_Task objective_
Copy out exactly the lines from the start of the data to the line containing "Click the DÉPOSER button". Include both.
--*--
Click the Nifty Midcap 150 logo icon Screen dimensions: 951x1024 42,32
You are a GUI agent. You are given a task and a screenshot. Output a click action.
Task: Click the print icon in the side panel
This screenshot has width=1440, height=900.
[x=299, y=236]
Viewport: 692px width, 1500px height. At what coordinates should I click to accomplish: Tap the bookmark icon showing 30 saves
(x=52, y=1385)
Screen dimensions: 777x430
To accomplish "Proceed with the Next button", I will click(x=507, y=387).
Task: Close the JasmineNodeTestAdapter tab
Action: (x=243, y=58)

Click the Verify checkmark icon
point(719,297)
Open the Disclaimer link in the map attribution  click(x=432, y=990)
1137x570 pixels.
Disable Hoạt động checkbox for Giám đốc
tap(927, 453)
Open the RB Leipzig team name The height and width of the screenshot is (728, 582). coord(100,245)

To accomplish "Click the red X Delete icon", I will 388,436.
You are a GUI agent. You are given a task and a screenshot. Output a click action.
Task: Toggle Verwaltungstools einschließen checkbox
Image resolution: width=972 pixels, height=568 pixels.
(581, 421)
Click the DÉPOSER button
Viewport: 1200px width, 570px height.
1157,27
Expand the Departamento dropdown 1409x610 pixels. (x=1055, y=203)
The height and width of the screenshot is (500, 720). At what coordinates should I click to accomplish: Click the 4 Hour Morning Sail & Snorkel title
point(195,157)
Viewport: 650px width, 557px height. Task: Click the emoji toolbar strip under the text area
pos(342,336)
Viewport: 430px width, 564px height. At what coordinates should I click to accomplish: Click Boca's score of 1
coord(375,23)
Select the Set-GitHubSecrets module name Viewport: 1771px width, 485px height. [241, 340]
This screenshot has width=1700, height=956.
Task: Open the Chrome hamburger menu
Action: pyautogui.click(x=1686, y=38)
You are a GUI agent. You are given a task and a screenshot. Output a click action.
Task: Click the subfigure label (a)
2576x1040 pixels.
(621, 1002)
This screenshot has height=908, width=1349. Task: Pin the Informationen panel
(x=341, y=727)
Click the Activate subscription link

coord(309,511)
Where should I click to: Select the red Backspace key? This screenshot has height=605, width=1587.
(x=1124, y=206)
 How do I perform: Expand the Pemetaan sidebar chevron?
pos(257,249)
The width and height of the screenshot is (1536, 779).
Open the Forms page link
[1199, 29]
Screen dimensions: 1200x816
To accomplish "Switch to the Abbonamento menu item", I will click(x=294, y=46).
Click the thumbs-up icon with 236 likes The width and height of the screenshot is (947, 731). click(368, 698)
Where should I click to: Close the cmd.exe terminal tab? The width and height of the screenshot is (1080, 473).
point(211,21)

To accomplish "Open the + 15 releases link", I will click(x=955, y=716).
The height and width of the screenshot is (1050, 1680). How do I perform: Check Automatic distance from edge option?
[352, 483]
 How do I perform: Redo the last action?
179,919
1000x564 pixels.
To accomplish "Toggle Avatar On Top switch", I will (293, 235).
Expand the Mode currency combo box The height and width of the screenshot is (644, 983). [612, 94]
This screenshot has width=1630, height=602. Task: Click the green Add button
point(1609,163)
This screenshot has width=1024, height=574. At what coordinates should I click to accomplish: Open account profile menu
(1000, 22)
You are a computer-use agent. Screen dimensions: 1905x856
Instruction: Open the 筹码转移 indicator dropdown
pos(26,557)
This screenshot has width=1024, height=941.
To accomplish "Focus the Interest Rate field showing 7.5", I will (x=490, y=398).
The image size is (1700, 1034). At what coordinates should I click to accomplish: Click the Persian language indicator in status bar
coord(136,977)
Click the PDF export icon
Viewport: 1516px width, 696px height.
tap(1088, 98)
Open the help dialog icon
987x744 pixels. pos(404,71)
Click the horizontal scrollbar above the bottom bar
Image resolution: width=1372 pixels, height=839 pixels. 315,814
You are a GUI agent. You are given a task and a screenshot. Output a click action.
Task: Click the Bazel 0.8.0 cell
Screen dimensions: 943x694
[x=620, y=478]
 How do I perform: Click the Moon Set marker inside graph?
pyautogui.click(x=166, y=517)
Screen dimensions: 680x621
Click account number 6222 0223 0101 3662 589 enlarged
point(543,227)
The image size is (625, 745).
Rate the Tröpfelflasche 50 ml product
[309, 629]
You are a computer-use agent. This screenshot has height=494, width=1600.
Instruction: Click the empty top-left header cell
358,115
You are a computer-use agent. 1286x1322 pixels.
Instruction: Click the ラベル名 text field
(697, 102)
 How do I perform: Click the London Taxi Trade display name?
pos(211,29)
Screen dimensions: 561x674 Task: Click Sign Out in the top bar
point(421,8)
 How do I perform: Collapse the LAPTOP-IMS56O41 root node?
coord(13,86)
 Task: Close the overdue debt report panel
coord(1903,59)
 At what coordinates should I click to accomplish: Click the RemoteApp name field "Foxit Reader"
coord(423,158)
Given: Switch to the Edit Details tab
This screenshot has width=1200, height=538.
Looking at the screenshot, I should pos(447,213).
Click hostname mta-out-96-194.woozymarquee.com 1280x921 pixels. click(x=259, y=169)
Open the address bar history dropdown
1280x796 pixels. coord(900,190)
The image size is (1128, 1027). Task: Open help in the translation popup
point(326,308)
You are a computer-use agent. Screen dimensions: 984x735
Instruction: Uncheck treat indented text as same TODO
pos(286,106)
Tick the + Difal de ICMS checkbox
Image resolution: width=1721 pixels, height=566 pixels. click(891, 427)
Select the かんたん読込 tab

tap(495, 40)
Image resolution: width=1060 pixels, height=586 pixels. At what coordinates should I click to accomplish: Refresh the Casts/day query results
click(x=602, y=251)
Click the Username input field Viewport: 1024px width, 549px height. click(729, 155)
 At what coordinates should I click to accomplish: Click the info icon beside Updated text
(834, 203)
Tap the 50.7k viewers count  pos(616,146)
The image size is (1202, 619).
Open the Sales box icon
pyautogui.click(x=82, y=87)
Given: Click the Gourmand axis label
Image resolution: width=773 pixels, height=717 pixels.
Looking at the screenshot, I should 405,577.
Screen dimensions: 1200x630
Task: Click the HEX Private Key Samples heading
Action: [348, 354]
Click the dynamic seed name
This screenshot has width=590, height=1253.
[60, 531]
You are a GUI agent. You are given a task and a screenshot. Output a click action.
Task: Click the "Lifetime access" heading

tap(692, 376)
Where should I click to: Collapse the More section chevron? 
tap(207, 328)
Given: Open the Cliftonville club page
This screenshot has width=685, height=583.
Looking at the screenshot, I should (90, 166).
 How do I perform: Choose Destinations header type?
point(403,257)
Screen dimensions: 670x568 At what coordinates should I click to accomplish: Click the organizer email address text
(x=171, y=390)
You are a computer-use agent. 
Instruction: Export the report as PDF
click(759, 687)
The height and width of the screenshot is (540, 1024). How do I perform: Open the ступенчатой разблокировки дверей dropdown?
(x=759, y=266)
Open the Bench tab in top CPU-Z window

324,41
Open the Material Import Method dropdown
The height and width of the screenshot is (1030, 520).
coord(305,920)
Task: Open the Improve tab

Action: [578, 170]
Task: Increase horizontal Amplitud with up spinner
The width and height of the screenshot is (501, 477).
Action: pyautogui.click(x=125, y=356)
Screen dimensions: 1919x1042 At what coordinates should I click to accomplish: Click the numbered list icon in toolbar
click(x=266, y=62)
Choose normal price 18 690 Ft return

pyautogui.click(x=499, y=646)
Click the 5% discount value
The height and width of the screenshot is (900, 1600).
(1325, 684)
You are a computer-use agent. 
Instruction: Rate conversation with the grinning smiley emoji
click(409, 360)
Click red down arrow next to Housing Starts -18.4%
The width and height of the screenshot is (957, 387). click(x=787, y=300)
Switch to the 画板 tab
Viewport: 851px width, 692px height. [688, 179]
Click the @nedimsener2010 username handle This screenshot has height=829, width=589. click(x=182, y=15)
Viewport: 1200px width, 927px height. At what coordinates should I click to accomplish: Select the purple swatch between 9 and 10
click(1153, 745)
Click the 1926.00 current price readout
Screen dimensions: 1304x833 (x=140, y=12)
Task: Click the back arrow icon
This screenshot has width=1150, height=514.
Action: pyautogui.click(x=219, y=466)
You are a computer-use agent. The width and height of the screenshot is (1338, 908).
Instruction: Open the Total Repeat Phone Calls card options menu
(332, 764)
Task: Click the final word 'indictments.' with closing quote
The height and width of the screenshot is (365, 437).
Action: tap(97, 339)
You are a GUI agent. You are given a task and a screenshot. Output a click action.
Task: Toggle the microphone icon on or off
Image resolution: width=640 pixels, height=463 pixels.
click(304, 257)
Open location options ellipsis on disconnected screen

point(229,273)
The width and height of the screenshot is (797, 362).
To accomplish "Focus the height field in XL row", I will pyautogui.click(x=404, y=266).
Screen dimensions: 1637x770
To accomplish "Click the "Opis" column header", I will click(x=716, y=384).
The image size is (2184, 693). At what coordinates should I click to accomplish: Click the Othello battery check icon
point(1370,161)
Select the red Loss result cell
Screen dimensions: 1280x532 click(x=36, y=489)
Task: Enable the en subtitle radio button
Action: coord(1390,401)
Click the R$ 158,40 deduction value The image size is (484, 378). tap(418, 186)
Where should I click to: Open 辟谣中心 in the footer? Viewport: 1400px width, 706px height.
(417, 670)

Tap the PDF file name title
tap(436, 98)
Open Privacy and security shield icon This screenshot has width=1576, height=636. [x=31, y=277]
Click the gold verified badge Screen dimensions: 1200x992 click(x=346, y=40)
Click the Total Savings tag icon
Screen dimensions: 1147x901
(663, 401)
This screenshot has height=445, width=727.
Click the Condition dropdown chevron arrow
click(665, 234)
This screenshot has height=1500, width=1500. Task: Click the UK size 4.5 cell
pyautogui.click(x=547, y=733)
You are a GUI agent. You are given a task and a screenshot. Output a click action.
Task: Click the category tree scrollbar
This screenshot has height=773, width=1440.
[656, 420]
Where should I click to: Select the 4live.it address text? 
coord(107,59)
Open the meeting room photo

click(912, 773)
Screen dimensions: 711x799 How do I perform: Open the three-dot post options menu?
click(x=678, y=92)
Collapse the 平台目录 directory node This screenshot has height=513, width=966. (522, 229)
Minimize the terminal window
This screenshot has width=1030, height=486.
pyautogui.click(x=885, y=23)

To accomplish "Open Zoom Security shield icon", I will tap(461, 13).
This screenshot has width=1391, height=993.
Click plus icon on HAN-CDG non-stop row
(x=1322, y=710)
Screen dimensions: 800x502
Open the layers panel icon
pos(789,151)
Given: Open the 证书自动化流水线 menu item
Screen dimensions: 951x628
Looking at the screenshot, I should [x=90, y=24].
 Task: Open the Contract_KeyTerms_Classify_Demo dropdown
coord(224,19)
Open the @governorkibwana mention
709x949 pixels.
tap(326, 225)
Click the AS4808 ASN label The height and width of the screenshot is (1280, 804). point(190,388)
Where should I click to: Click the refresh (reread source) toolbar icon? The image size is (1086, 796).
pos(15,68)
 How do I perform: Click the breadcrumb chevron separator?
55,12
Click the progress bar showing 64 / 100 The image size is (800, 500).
--*--
_Solution_
Click the Nifty Midcap 150 logo icon Screen dimensions: 951x1024 42,32
You are a GUI agent. You are given a task and a screenshot. Output a click action.
Task: Click the print icon in the side panel
This screenshot has width=1440, height=900.
[x=299, y=236]
Viewport: 692px width, 1500px height. At what coordinates should I click to accomplish: Tap the bookmark icon showing 30 saves
(x=52, y=1385)
Screen dimensions: 777x430
To accomplish "Proceed with the Next button", I will click(x=507, y=387).
Task: Close the JasmineNodeTestAdapter tab
Action: (x=243, y=58)

Click the Verify checkmark icon
point(719,297)
Open the Disclaimer link in the map attribution  click(x=432, y=990)
1137x570 pixels.
Disable Hoạt động checkbox for Giám đốc
tap(927, 453)
Open the RB Leipzig team name The height and width of the screenshot is (728, 582). coord(100,245)

To accomplish "Click the red X Delete icon", I will 388,436.
You are a GUI agent. You are given a task and a screenshot. Output a click action.
Task: Toggle Verwaltungstools einschließen checkbox
Image resolution: width=972 pixels, height=568 pixels.
(581, 421)
Click the DÉPOSER button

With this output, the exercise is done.